Hydrogen storage materials based on nabh4/mgh2 reactive hydride composite. Study of the desorption mechanism and kinetics

  1. Sebastiano Garroni
Supervised by:
  1. Maria Dolores Baró Mariné Director
  2. Santiago Suriñach Director

Defence university: Universitat Autònoma de Barcelona

Year of defence: 2011

  1. Juan Santiago Muñoz Domínguez Chair
  2. Yolanda Calventus Solé Secretary
  3. Chiara Milanese Committee member

Type: Thesis

Teseo: 301782 DIALNET


On-board hydrogen storage for fuel cell vehicles is the major technological challenge for the successful commercialization and market acceptance of hydrogen-powdered vehicles. High-pressure and cryogenic hydrogen storage systems are impractical for vehicular applications due to safety concerns and volumetric constraints.

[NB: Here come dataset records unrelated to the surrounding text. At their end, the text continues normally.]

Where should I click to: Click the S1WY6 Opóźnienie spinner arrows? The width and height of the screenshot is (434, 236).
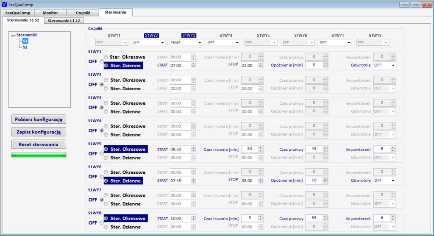(326, 180)
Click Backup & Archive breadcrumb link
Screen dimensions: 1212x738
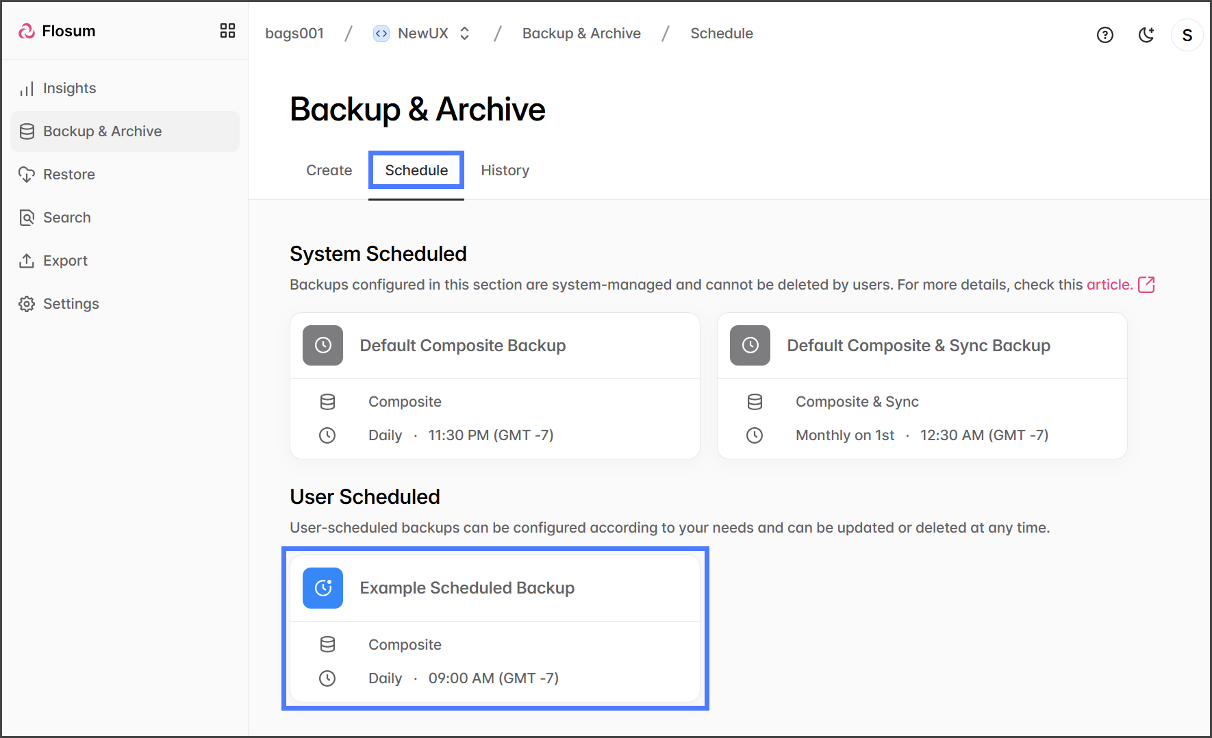point(581,34)
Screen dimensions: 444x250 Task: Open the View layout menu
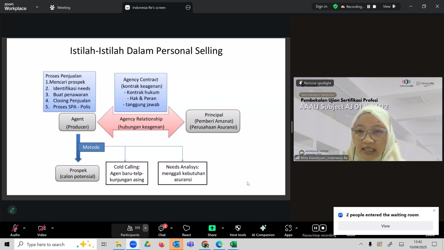tap(389, 6)
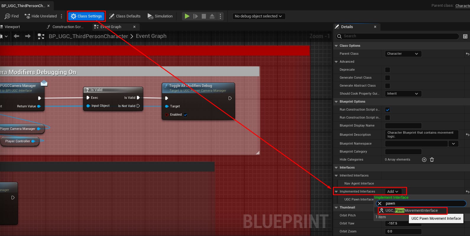Open the debug object selector dropdown
The width and height of the screenshot is (470, 236).
click(258, 16)
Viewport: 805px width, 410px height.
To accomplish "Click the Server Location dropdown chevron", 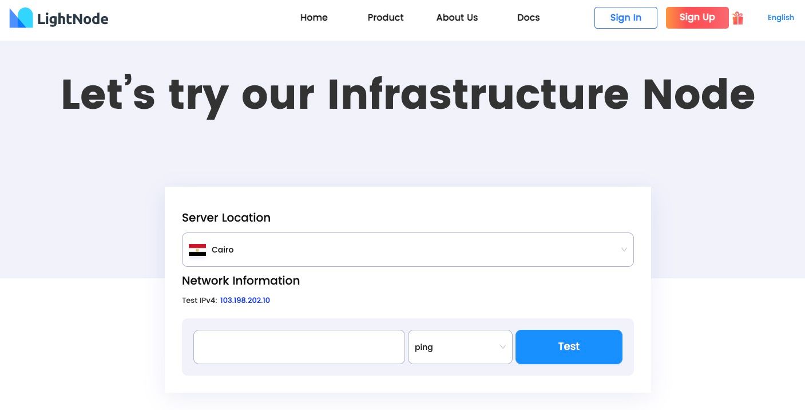I will 624,250.
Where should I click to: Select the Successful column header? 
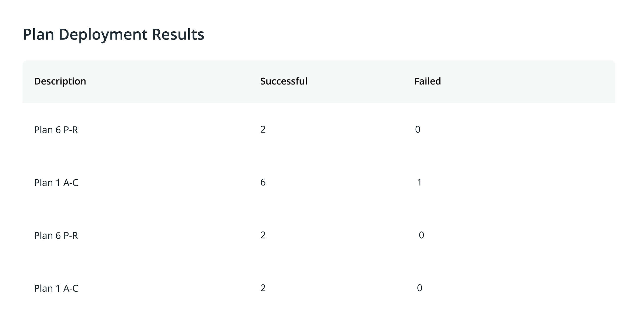(284, 81)
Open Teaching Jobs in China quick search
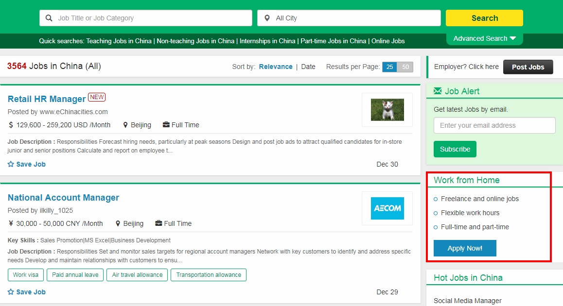The height and width of the screenshot is (306, 563). pos(119,41)
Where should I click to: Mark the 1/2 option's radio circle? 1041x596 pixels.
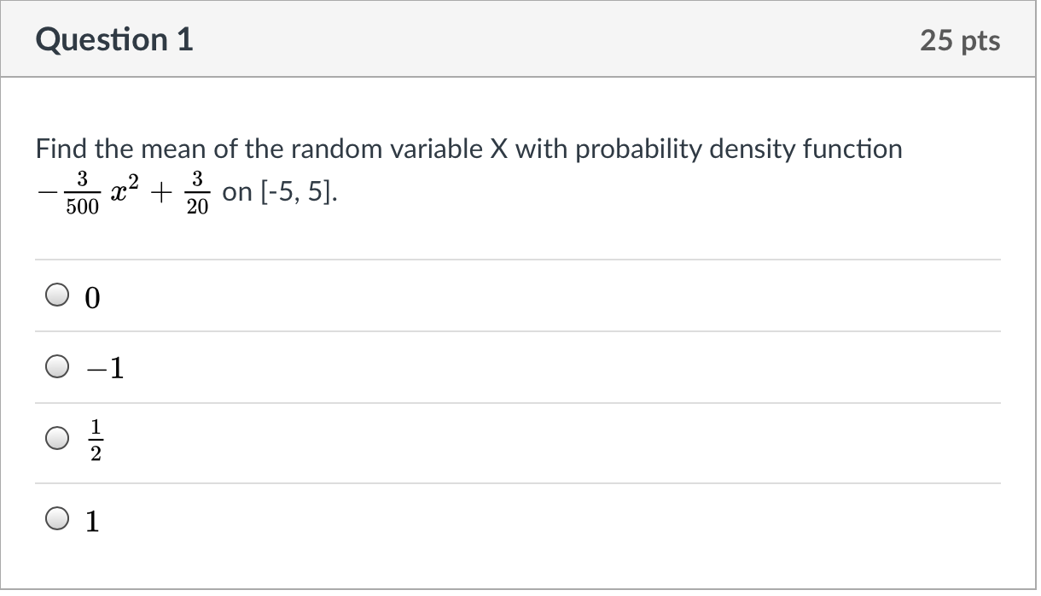[56, 439]
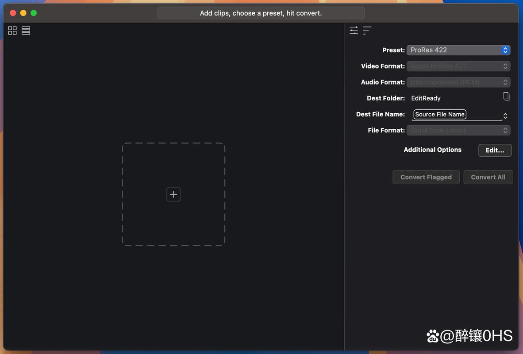Image resolution: width=523 pixels, height=354 pixels.
Task: Click empty space in Dest File Name field
Action: point(484,115)
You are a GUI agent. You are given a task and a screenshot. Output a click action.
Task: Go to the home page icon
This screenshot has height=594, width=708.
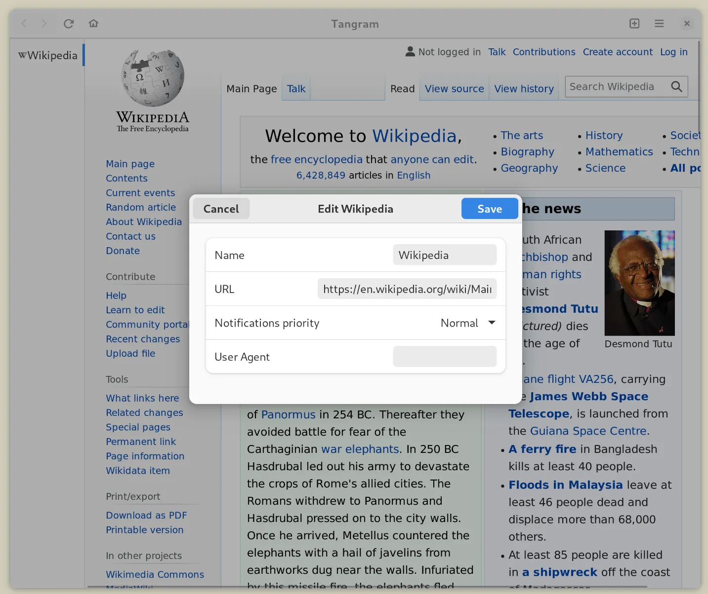pos(93,24)
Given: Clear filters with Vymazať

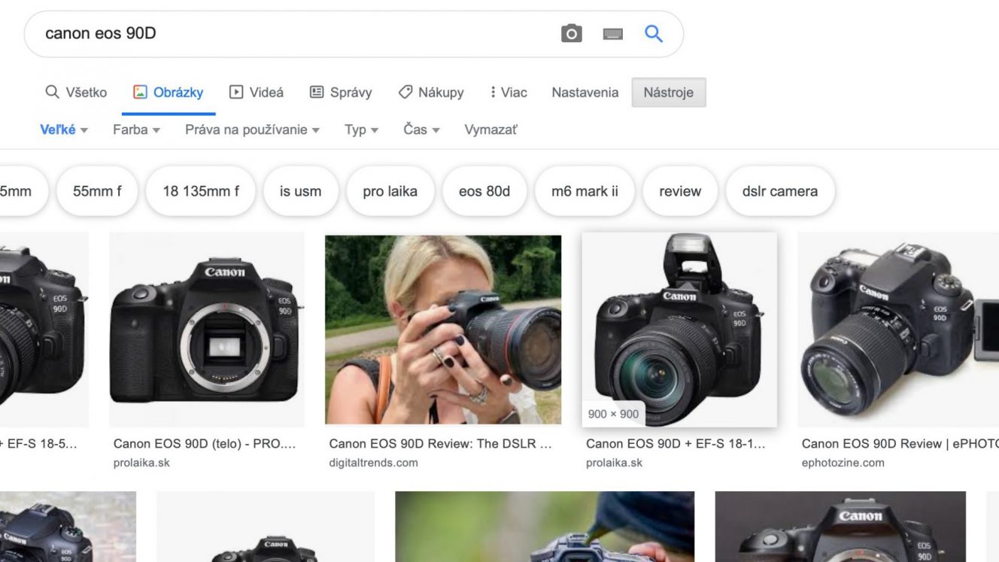Looking at the screenshot, I should [490, 129].
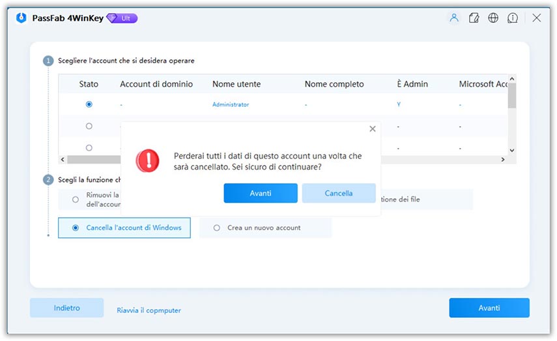
Task: Click the Nome utente column header
Action: (236, 84)
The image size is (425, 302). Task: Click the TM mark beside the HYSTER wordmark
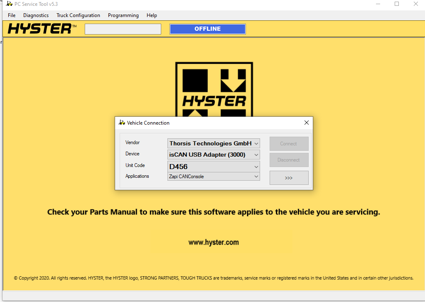(x=75, y=25)
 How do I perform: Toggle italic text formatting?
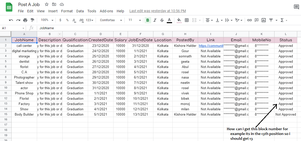[155, 20]
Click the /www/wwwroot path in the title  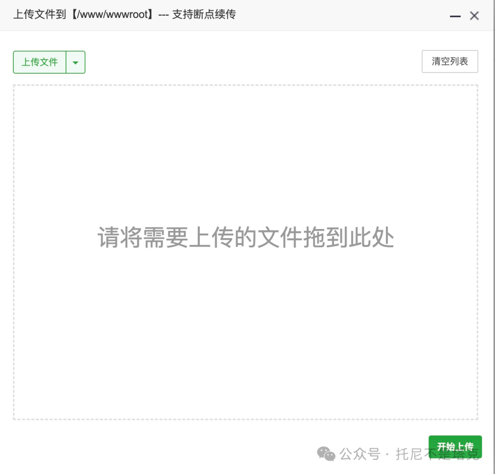click(x=112, y=15)
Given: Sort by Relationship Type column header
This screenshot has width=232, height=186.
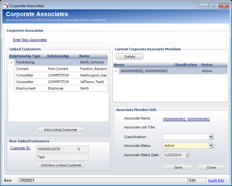Looking at the screenshot, I should (x=25, y=56).
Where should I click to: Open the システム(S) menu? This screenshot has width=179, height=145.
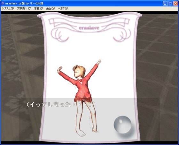8,8
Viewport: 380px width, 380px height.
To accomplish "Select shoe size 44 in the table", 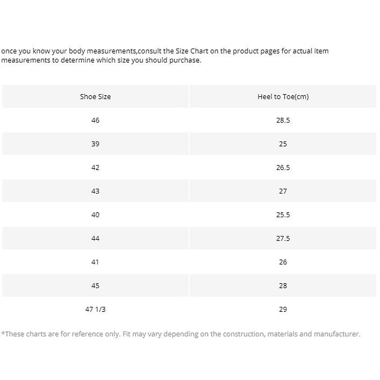I will point(95,238).
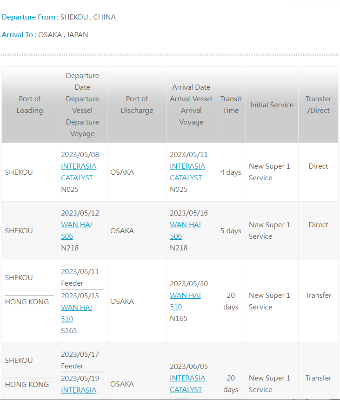Click the Transfer /Direct column header
The width and height of the screenshot is (340, 400).
tap(318, 105)
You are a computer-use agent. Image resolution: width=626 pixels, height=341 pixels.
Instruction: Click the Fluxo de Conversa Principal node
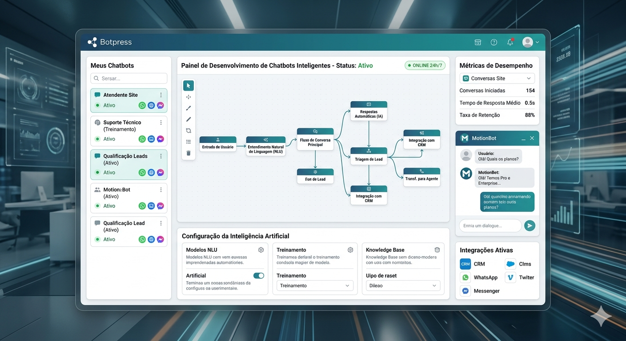(315, 139)
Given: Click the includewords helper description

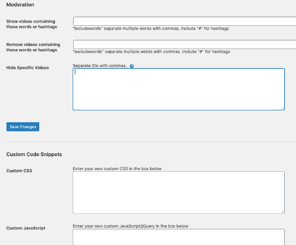Looking at the screenshot, I should click(x=151, y=29).
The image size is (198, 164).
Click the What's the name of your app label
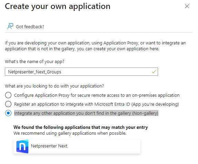click(x=34, y=62)
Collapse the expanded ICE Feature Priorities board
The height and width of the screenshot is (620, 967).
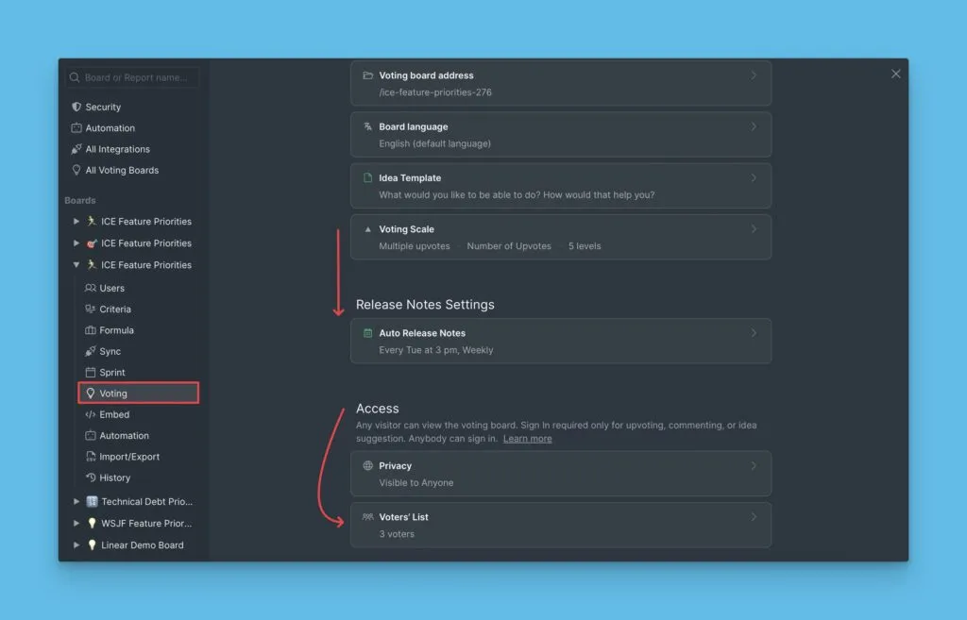click(x=76, y=265)
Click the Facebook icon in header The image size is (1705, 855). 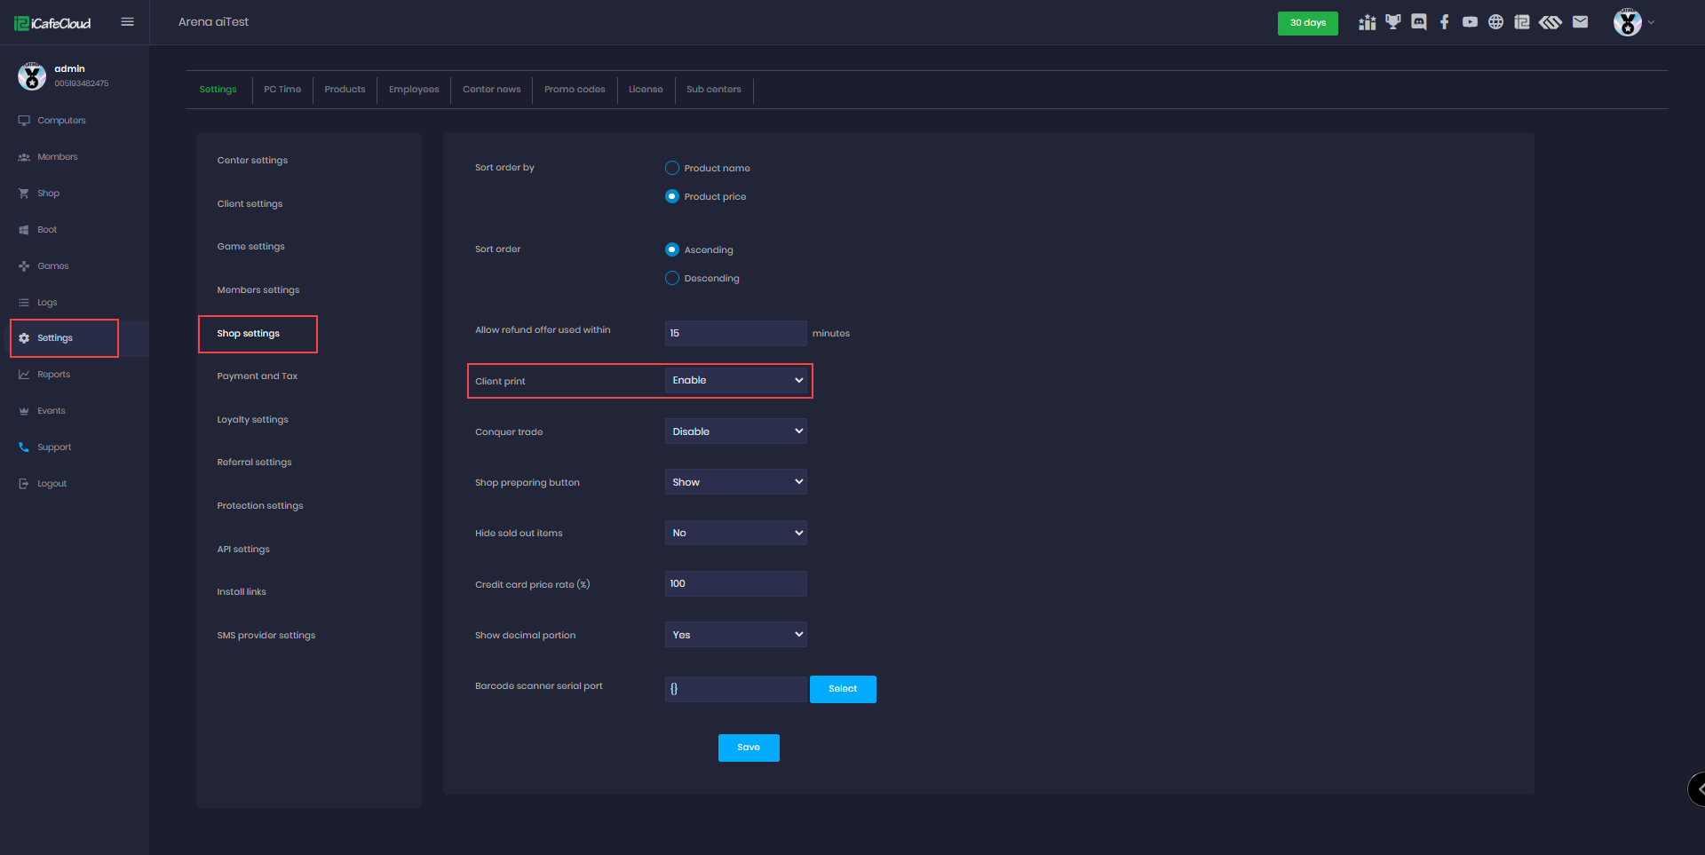[1445, 22]
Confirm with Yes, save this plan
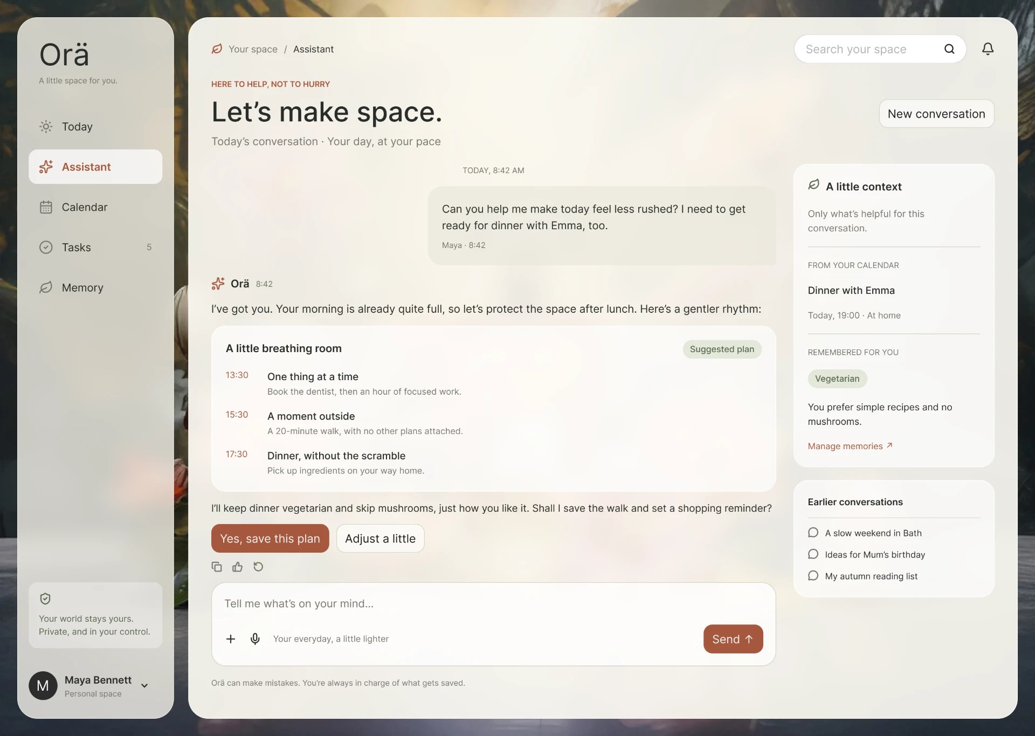 tap(270, 539)
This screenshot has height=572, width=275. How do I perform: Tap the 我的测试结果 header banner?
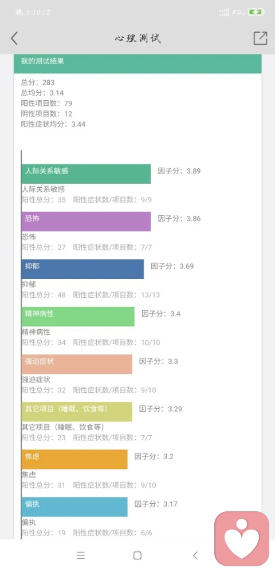(x=138, y=64)
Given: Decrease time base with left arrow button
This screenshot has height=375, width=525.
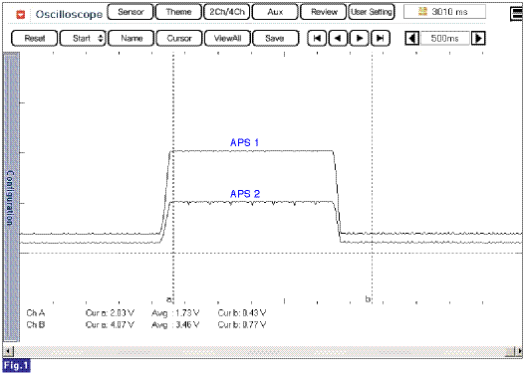Looking at the screenshot, I should 411,38.
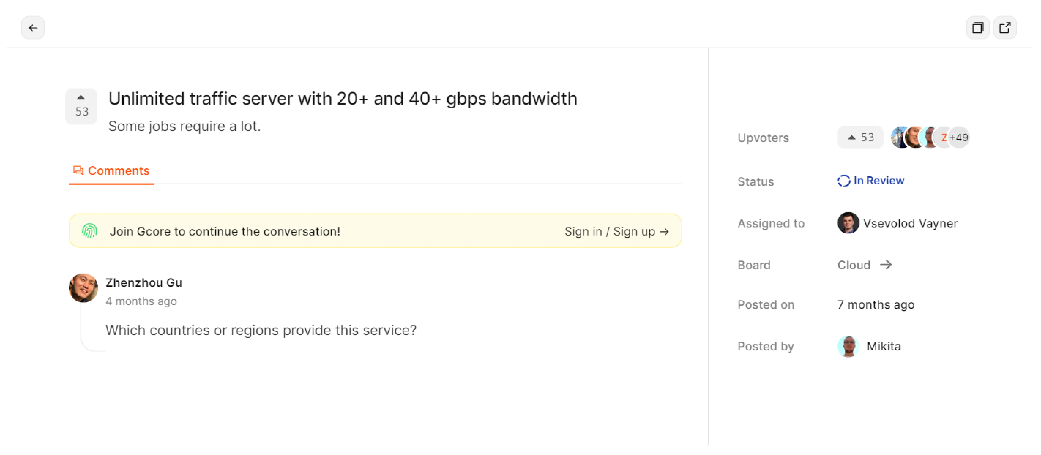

Therefore, sufficient storage of hydrogen in a safe and economical way while meeting all consumer necessities is a major issue to be solved to improve hydrogen power systems. In this contest, enormous efforts have been devoted to the research and development of materials that can hold sufficient hydrogen in terms of gravimetric and volumetric densities, and, at the same time, with favourable thermodynamic and kinetic properties. In that framework, the present thesis provides a valuable contribution to elucidate the sorption properties of the NaBH4/MgH2 system. The choice seemed obvious in the light of the fact that the NaBH4/MgH2 system has a high gravimetric capacity, high volumetric hydrogen density and a rather low dehydrogenation temperature compared to the single compounds. Several techniques have been applied in order clarify which phases are involved in sorption reaction and the amount of hydrogen released or absorbed. The dehydrogenation path of the 2:1 mixture follows a multi-step reaction and is strongly dependent on pressure and temperature conditions. In particular, the formation of nanocrystalline MgB2 was proved. Regarding the opposite stoichiometry 1:2, complete desorption was achieved in 3 h, whereas for the 2:1 stoichiometry 16 h were needed. Finally, several additives were tested to check their influence on the kinetics and thermodynamics of NaBH4 decomposition. The majority of the tested additives reacted with the hydrides upon discharging, forming stable binary and ternary compounds that did not change the macroscopic desorption pathway of the composites.